GettyImages-162657804
Women could soon be admitted to elite Navy teams, following a report by the Pentagon studying the effects of allowing women to join, a top Naval officer said Monday. Getty Images

The elite Navy Sea, Air and Land teams could include women as soon as 2016 as the Pentagon arrives at the final stages of a report studying the effects of admitting women, a top Navy commander said. The Pentagon is almost finished with its report reviewing physical standards for men and women and will soon present its findings.

“I see no reason [not] to say, ‘Here are our standards. Who wants to be a SEAL? You’ve got to meet the standards,'” Adm. Jonathan Greenert, chief of Naval Operations, said Monday. “Frankly, that’s the path we are headed down, but we’re not done yet."

Greenert spoke about the future of women in the Navy SEALs in a speech to servicemen in San Diego. The speech was a farewell address before he steps down in September after four years as the top commander in the Navy in charge of 326,000 troops.

The Pentagon’s inquiry into physical fitness standards and the effect of admitting women into elite combat forces was part of a broader Department of Defense mandate reversing a 1994 ban on women in combat.

GettyImages-162657801
Female Marine recruits fired on the rifle range during boot camp in 2013 at MCRD Parris Island, South Carolina. About 6 percent of enlisted Marines are female.
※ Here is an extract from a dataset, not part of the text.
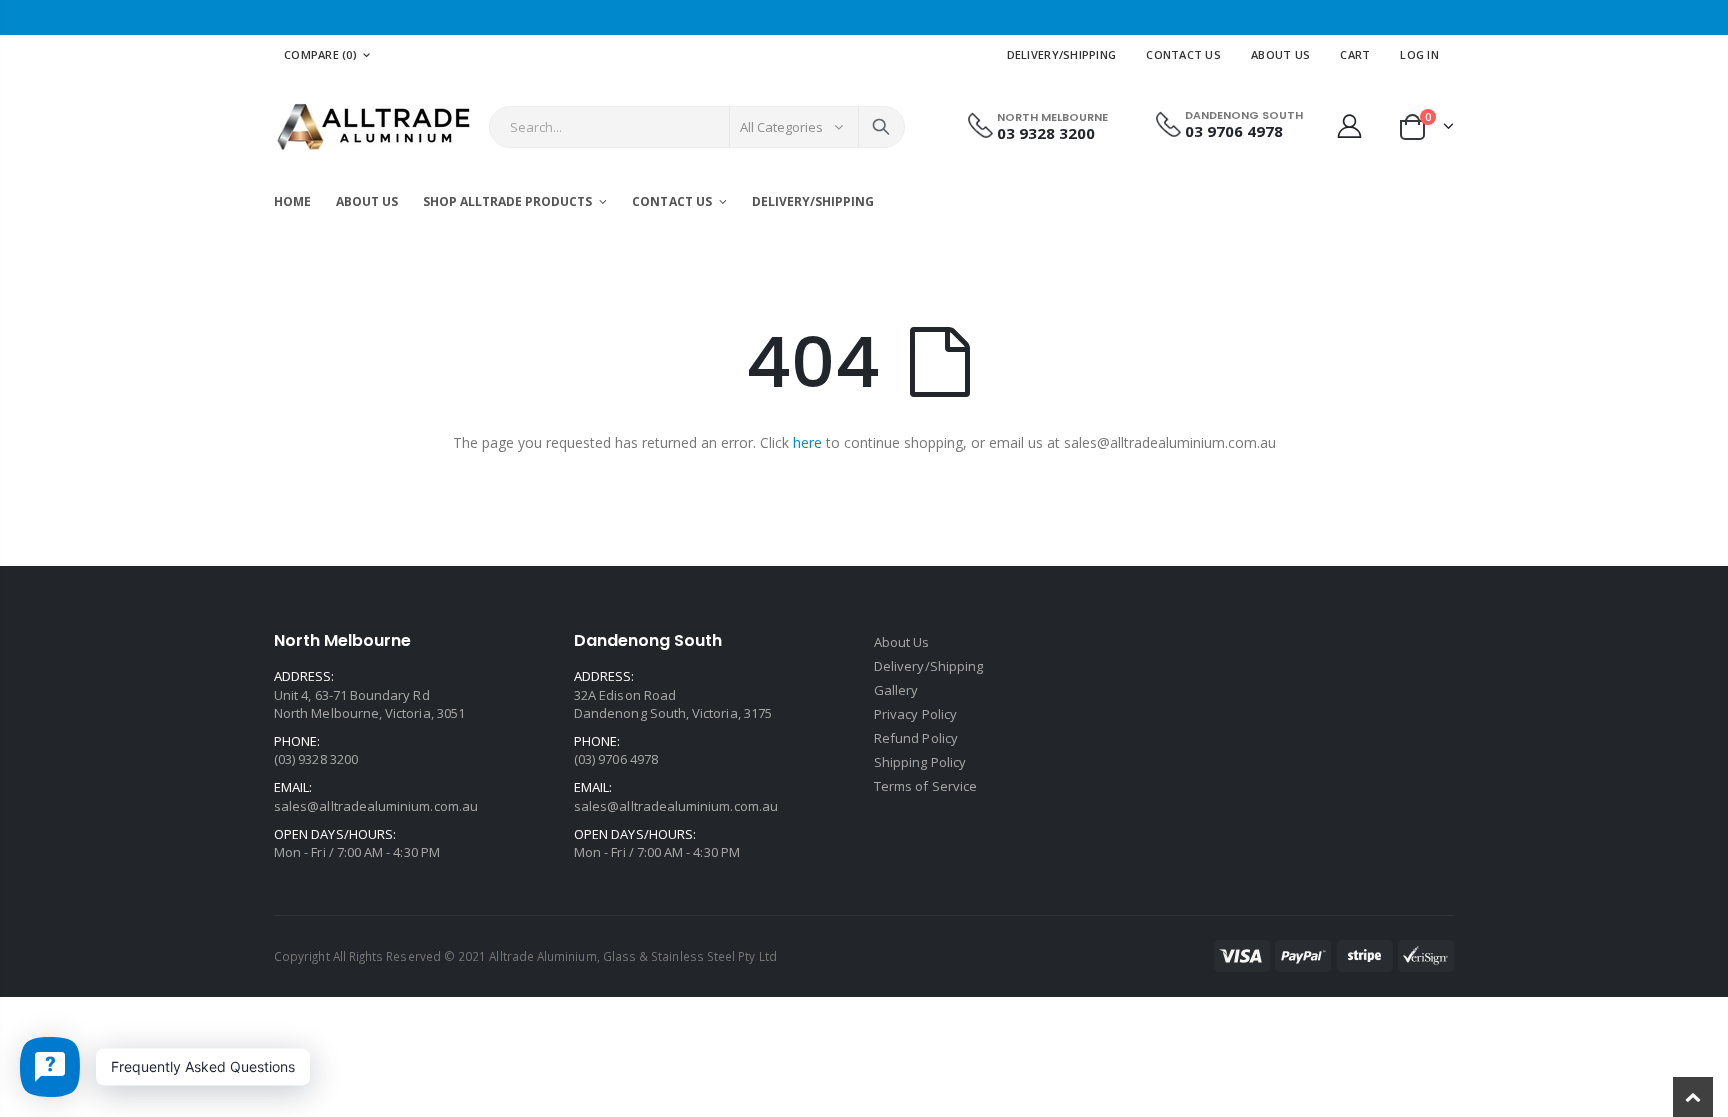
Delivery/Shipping (1062, 54)
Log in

The ban on women in combat was reversed January 2013. Getty Images

The ban on women fighting in combat was lifted in January 2013. Women who had long served in the military, many of them having seen other female soldiers fight and be wounded in combat, welcomed the news while insisting they had been fighting in combat long before the ban was lifted.

Other branches of the U.S. armed forces created similar initiatives to examine the effect of admitting women to combat missions. The military opened the Army Ranger program to women for the first time in 2015. Of 96 graduates, two women completed the grueling training that began in April and are poised to graduate Friday, the New York Times reported Monday.